According to Shriver, “Historically, women weren’t selected as participants in clinical trials, or as test patients for new medicines, which has left women and the doctors that treat them without any scientific information about women’s bodies and women’s minds for any of the major diseases. WAM and UCI MIND are working together to solve this crisis, particularly in the area of Alzheimer’s, where women are at more than twice the risk of acquiring the disease.”
UCI MIND Director Dr. Joshua Grill adds “Because women are the most affected population in Alzheimer’s disease, UCI MIND and WAM are conducting critically needed research to learn why this is the case, how the disease develops in women, how its progression can be slowed, and eventually how it may be stopped or prevented.

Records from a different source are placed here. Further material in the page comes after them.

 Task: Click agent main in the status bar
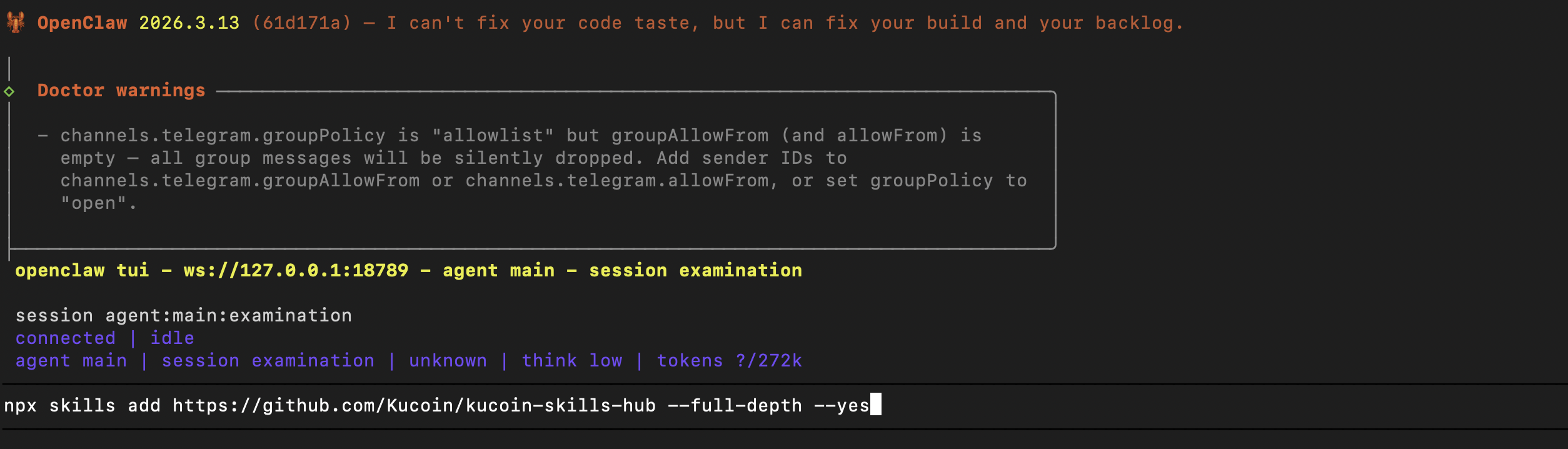click(71, 361)
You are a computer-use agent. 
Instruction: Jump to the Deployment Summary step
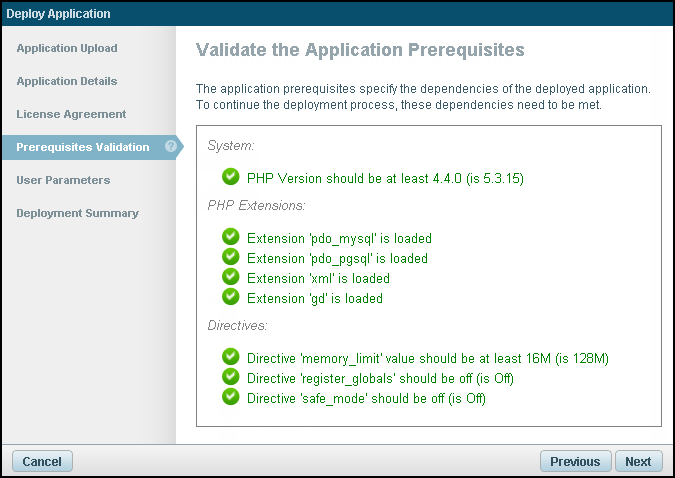[77, 213]
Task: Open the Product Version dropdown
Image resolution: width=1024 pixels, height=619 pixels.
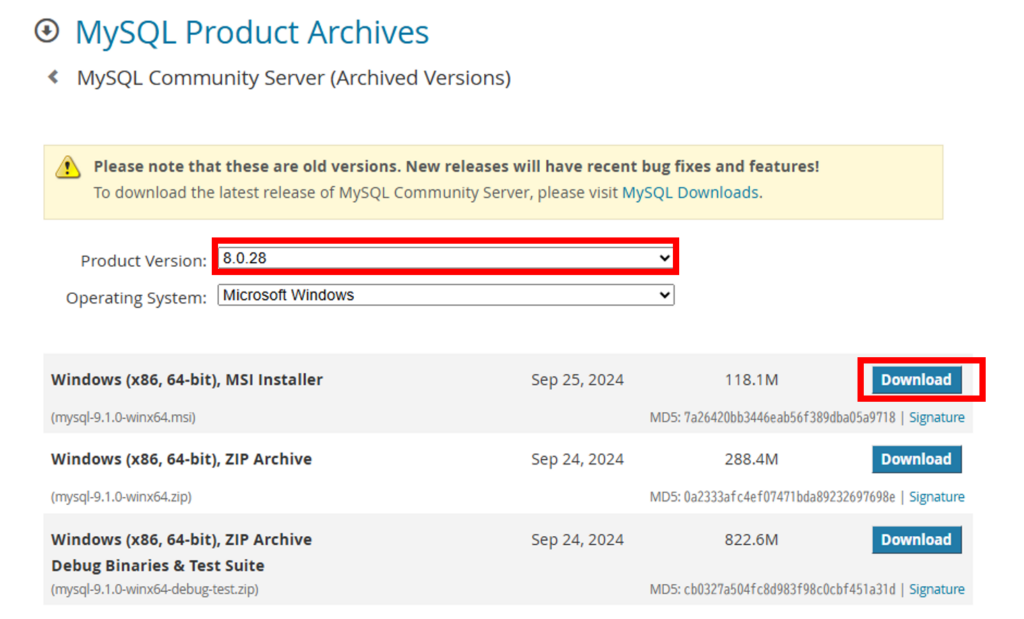Action: tap(446, 258)

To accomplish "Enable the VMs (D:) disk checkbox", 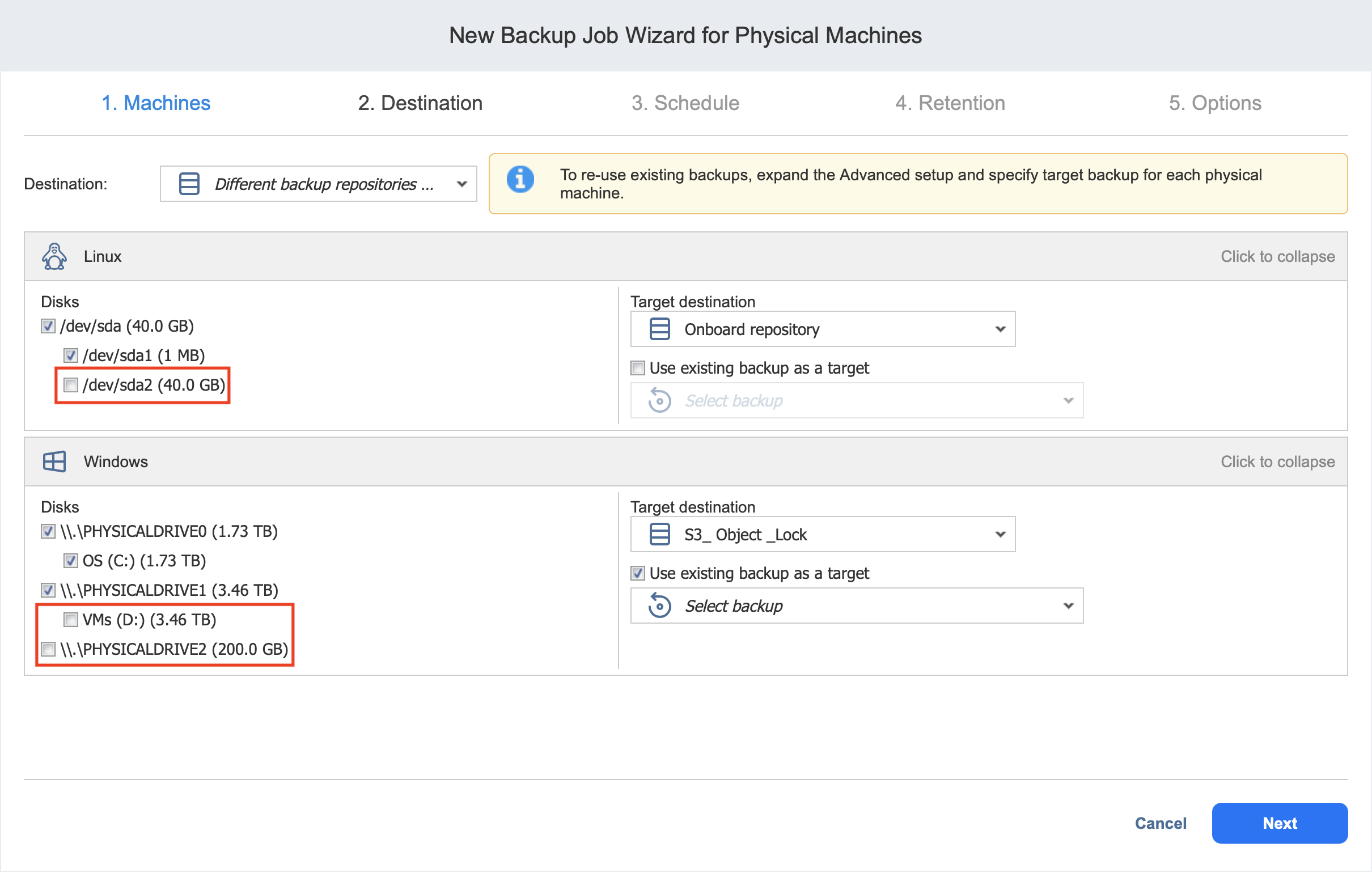I will [71, 620].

The complexity of the disease requires as many scientists from as many disciplines as can be mustered to understand women’s brain health on a large scale.”
In 2018, WAM and UCI MIND announced their partnership to create a grant competition to attract top scientists from multi-disciplinary areas of the university’s health and medical programs.
The initiative to fund research through a grant competition, which was the brainchild of Shriver and Grill, is meant to quickly make UCI MIND a national hub for research to understand sex and gender disparities in neurodegenerative disease. Funded through philanthropy, the goal is to offer at least one competition each year.
Three major announcements were recently made:
Inaugural Recipients Achieve an Additional $2 Million in Funding
The recipients of the inaugural UCI MIND and WAM $100,000 seed funding grant challenge were Drs. Matthew Blurton-Jones and Dr. Sunil Gandhi, both Associate Professors of Neurobiology and Behavior at UCI.
Dr. Blurton-Jones announced that their initial results regarding microglia and their difference in males versus females has now earned the team an additional $1.9 million multi-year grant from the National Institutes of Health.
Dr. Grill noted, “As Maria and I had hoped when we began this partnership 18 months ago, our initiative is already resulting in major new funding at UCI MIND on this important topic. This is exactly what we were anticipating could happen.”
Partnership’s Grant Challenge Program Attracts Large New Donation
The UCI MIND and WAM partnership also announced a new $250,000 donation by the Living Legacy Foundation, presented by Alisha Ballard, Vice President and Executive Director of the Foundation.
“This generous gift will allow us to fund more than one grant in the competition this year, as well as sustain the Initiative into the future” Grill points out. “More scientists seeking answers will speed our process. We are grateful to have the support of the Living Legacy Foundation to partner with us in this very important work.”
Year 2 Grant Winner Announced
Now in its second year, WAM and UCI MIND have announced another $100,000 grant winner, Dr. Anshu Agrawal of UCI’s School of Medicine. She will be researching how sex differences affect inflammatory immune mechanisms, which is a critical element of the research agenda to solve the Alzheimer’s disease puzzle.
“While we are still at the beginning stages of understanding how being a woman affects the risk and impact of Alzheimer’s disease, we are very pleased to have taken these many steps forward in partnering with UCI MIND and with the researchers and the philanthropists who are committed to finding answers,” Shriver said.